> Task directions
For every record below, write out an exact copy.

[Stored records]
☆ ☆ ☆ ☆ ☆
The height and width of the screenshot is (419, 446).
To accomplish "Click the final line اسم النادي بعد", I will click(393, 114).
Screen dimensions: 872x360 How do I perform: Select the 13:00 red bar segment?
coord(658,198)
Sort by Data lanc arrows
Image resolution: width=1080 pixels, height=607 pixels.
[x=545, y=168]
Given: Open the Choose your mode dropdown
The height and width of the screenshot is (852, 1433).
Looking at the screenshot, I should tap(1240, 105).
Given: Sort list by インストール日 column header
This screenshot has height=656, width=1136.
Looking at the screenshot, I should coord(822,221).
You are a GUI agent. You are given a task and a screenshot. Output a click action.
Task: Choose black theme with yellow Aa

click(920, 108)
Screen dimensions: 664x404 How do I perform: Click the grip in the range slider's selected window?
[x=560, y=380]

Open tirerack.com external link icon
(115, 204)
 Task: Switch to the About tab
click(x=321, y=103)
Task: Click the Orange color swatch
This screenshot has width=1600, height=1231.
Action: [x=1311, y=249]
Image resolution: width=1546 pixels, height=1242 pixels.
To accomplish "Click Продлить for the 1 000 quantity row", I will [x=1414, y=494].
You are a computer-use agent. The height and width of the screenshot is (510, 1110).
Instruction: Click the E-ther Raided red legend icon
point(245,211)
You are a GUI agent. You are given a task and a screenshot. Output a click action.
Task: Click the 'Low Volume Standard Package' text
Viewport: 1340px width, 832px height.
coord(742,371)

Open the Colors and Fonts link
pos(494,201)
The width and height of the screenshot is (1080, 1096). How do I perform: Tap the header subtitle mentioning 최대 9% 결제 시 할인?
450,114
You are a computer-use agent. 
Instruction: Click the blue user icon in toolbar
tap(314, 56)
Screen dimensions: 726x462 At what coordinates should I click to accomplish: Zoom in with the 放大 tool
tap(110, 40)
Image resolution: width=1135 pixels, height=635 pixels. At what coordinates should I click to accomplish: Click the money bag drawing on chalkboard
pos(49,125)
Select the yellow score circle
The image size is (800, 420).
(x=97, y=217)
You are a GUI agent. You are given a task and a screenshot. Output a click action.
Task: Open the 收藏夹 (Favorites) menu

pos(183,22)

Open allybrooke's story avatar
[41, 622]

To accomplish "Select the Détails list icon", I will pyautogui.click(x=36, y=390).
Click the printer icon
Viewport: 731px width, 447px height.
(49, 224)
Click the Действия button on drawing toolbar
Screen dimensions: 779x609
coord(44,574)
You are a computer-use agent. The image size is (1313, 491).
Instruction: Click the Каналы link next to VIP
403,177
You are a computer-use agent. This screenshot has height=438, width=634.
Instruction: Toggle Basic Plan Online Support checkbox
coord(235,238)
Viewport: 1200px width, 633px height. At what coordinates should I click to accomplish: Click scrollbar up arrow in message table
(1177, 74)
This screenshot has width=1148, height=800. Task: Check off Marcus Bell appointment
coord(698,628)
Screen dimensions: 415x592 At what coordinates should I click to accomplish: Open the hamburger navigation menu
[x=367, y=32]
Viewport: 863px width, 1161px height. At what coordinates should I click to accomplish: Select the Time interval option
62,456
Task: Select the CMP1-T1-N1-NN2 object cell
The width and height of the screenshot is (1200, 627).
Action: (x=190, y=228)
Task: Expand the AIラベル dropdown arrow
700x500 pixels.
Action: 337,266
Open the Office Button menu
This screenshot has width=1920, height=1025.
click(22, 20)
☆ ☆ ☆ ☆ ☆
> Reply to the exercise
The height and width of the screenshot is (419, 446).
To accomplish "Click the final line اسم النادي بعد", I will click(393, 114).
Screen dimensions: 872x360 How do I perform: Select the 13:00 red bar segment?
coord(658,198)
Sort by Data lanc arrows
Image resolution: width=1080 pixels, height=607 pixels.
[x=545, y=168]
Given: Open the Choose your mode dropdown
The height and width of the screenshot is (852, 1433).
Looking at the screenshot, I should tap(1240, 105).
Given: Sort list by インストール日 column header
This screenshot has height=656, width=1136.
Looking at the screenshot, I should coord(822,221).
You are a GUI agent. You are given a task and a screenshot. Output a click action.
Task: Choose black theme with yellow Aa

click(920, 108)
Screen dimensions: 664x404 How do I perform: Click the grip in the range slider's selected window?
[x=560, y=380]

Open tirerack.com external link icon
(115, 204)
 Task: Switch to the About tab
click(x=321, y=103)
Task: Click the Orange color swatch
This screenshot has width=1600, height=1231.
Action: [x=1311, y=249]
Image resolution: width=1546 pixels, height=1242 pixels.
To accomplish "Click Продлить for the 1 000 quantity row", I will [x=1414, y=494].
You are a computer-use agent. The height and width of the screenshot is (510, 1110).
Instruction: Click the E-ther Raided red legend icon
point(245,211)
You are a GUI agent. You are given a task and a screenshot. Output a click action.
Task: Click the 'Low Volume Standard Package' text
Viewport: 1340px width, 832px height.
coord(742,371)

Open the Colors and Fonts link
pos(494,201)
The width and height of the screenshot is (1080, 1096). How do I perform: Tap the header subtitle mentioning 최대 9% 결제 시 할인?
450,114
You are a computer-use agent. 
Instruction: Click the blue user icon in toolbar
tap(314, 56)
Screen dimensions: 726x462 At what coordinates should I click to accomplish: Zoom in with the 放大 tool
tap(110, 40)
Image resolution: width=1135 pixels, height=635 pixels. At what coordinates should I click to accomplish: Click the money bag drawing on chalkboard
pos(49,125)
Select the yellow score circle
The image size is (800, 420).
(x=97, y=217)
You are a GUI agent. You are given a task and a screenshot. Output a click action.
Task: Open the 收藏夹 (Favorites) menu

pos(183,22)

Open allybrooke's story avatar
[41, 622]

To accomplish "Select the Détails list icon", I will pyautogui.click(x=36, y=390).
Click the printer icon
Viewport: 731px width, 447px height.
(49, 224)
Click the Действия button on drawing toolbar
Screen dimensions: 779x609
coord(44,574)
You are a computer-use agent. The image size is (1313, 491).
Instruction: Click the Каналы link next to VIP
403,177
You are a computer-use agent. This screenshot has height=438, width=634.
Instruction: Toggle Basic Plan Online Support checkbox
coord(235,238)
Viewport: 1200px width, 633px height. At what coordinates should I click to accomplish: Click scrollbar up arrow in message table
(1177, 74)
This screenshot has width=1148, height=800. Task: Check off Marcus Bell appointment
coord(698,628)
Screen dimensions: 415x592 At what coordinates should I click to accomplish: Open the hamburger navigation menu
[x=367, y=32]
Viewport: 863px width, 1161px height. At what coordinates should I click to accomplish: Select the Time interval option
62,456
Task: Select the CMP1-T1-N1-NN2 object cell
The width and height of the screenshot is (1200, 627).
Action: (x=190, y=228)
Task: Expand the AIラベル dropdown arrow
700x500 pixels.
Action: 337,266
Open the Office Button menu
This screenshot has width=1920, height=1025.
click(22, 20)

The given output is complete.